Description
Add a new method DataFrame.select
to select columns from a DataFrame. The exact specs are still open to discussion, here I write a draft of what the method could look like.
Basic case, select columns. Personally both as a list, or as multiple parameters with *args
should be supported for convenience:
df.select("column1", "column2")
df.select(["column1", "column2"])
Cases to consider.
What if a provided column doesn't exist? I assume we want to raise a ValueError
.
What if a column is duplicated? I assume we want to return the column twice.

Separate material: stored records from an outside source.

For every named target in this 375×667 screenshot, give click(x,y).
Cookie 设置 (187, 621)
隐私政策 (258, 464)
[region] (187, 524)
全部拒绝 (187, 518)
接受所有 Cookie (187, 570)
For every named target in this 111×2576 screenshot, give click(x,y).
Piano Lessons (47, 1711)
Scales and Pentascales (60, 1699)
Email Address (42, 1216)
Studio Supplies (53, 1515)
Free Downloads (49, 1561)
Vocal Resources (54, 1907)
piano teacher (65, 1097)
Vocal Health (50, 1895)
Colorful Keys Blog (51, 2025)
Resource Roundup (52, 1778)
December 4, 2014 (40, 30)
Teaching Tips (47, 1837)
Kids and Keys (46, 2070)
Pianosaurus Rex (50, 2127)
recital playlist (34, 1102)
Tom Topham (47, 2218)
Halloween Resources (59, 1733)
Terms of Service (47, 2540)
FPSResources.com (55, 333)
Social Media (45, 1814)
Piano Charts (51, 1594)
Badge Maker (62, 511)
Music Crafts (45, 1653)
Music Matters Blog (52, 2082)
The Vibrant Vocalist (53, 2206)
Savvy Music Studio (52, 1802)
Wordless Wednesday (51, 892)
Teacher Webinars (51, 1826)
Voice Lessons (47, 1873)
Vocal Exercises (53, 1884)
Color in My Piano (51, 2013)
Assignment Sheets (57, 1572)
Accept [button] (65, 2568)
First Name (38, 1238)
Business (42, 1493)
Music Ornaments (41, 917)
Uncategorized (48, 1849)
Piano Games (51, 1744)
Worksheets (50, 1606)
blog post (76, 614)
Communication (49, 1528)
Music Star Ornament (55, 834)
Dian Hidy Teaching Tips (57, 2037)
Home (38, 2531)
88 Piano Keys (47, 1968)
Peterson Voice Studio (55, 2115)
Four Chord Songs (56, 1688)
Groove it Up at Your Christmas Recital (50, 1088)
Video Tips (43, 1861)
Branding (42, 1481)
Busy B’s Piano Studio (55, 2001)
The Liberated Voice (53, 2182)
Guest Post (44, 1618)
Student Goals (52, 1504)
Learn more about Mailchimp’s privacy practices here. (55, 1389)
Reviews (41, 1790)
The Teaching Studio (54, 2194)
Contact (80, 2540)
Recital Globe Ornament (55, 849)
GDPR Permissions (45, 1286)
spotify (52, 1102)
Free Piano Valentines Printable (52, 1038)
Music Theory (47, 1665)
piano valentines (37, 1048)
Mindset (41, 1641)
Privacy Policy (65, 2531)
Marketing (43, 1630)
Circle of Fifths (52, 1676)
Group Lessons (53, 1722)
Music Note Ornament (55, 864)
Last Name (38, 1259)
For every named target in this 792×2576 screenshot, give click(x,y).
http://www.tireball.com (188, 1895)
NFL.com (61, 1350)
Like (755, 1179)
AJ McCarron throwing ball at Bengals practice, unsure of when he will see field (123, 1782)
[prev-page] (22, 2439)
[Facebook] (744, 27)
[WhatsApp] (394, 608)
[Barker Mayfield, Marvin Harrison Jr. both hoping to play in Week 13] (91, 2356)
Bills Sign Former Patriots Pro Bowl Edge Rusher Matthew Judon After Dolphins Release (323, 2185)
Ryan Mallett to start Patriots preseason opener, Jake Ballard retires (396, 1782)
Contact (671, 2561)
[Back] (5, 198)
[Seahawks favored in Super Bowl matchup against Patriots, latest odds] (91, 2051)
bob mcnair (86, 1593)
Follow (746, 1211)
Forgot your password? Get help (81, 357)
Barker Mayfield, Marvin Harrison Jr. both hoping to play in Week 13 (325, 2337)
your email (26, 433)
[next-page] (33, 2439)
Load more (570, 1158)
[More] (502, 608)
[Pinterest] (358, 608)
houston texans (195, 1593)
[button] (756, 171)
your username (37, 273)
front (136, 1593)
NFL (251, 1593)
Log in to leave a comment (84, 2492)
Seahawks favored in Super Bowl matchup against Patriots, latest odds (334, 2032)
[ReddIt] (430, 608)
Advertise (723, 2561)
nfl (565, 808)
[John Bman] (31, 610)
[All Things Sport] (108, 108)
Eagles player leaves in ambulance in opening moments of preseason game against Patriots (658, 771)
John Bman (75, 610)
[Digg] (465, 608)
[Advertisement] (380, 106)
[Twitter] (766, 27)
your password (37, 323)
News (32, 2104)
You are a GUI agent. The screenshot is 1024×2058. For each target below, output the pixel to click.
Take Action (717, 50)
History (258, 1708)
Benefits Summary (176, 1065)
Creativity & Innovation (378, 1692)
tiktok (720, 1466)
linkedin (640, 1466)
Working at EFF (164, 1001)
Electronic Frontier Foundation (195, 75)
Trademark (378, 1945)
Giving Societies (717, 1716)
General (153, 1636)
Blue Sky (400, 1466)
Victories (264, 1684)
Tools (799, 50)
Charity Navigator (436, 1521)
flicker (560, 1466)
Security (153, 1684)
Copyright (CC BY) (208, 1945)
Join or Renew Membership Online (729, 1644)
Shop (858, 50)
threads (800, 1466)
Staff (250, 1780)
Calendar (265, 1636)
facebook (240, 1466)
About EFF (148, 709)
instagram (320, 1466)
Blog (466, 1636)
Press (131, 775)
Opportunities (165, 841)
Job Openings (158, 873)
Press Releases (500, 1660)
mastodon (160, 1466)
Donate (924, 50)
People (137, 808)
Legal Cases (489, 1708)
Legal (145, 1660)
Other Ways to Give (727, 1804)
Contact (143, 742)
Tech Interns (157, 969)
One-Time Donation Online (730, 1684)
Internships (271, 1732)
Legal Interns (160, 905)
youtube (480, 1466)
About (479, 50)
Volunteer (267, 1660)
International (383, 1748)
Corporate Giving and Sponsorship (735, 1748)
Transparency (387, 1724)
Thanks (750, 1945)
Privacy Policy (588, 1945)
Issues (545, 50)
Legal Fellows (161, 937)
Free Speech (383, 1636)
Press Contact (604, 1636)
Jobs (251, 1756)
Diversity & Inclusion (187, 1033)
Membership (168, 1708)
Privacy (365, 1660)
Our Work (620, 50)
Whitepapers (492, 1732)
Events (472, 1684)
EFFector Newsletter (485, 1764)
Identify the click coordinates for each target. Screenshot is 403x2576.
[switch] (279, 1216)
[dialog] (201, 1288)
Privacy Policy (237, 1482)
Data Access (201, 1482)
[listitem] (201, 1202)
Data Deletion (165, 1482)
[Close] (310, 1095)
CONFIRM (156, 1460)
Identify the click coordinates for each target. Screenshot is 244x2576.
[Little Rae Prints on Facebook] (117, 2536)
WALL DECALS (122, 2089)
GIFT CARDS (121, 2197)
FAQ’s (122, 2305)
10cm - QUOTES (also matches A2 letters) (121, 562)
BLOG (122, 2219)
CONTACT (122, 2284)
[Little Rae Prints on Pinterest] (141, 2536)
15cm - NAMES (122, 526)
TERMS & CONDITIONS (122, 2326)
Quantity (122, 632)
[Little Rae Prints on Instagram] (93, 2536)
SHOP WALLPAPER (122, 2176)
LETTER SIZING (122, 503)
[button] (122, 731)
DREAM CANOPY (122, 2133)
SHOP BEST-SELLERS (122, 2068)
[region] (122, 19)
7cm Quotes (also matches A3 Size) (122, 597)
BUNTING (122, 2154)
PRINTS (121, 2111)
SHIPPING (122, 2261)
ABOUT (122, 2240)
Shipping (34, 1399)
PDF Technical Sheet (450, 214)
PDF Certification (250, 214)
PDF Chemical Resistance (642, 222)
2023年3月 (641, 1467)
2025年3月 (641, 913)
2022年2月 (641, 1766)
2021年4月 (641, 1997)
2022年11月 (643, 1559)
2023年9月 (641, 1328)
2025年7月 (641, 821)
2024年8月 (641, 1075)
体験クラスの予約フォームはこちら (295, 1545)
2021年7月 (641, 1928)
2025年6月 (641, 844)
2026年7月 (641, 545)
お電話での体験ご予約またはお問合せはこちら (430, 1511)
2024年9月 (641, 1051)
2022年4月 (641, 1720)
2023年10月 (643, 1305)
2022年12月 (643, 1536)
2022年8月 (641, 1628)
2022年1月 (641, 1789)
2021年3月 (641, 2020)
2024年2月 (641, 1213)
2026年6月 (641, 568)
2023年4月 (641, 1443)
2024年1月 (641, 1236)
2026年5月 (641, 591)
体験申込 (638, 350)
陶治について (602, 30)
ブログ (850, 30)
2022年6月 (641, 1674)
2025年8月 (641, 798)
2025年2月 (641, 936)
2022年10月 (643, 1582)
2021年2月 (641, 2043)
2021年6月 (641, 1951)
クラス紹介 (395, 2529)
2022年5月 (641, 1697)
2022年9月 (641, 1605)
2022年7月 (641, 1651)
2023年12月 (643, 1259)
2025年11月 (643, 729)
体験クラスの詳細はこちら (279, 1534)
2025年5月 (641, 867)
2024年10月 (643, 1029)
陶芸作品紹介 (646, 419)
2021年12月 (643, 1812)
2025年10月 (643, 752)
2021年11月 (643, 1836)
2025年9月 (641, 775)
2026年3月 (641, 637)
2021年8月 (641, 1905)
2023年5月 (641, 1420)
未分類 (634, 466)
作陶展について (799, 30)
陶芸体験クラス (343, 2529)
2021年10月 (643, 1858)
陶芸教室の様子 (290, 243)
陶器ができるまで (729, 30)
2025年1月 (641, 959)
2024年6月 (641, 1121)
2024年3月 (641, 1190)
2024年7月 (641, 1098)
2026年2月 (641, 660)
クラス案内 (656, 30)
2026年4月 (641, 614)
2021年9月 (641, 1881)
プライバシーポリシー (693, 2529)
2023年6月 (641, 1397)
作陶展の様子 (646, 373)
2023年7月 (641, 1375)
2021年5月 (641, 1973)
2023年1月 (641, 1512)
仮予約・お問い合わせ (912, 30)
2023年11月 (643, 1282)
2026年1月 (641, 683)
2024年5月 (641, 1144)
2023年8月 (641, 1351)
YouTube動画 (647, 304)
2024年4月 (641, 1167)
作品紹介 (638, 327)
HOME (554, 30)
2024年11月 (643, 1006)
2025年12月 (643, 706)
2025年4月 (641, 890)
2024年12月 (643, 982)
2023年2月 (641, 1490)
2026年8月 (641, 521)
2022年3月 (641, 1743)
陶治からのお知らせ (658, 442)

How to select with a wildcard or regex? Some options:
- Not support them (users can do anything fancy with
df.columns
themselves. - Assume the column is a regex if name starts by
^
and ends with$
. For wildcards, I guess it could be ok ifcolumn*
is provided, to first check if the column with the star exists, if it does return it, otherwise assume the star is a wildcard - Accept callables, so users can do
df.select(lambda col: col.startswith("column"))
- Have extra parameters
regex
likedf.select(regex="column\d")
- Same as 2 by make users enable if explicitly with a flag
df.select("column\d", regex=True)
Personally, I'd start by 1, not supporting anything fancy, and decide later. It's way easier to add, than to remove something we don't like once released.
What to do with MultiIndex? I guess if a list of strings is provided, they should select from the first level of the MultiIndex. Should we support the elements being tuples to select multiple levels at once? I haven't worked much with MultiIndex myself for a while, @Dr-Irv maybe you have an idea on what the expectation should be.
Can anyone think of anything else not trivial for implementing this?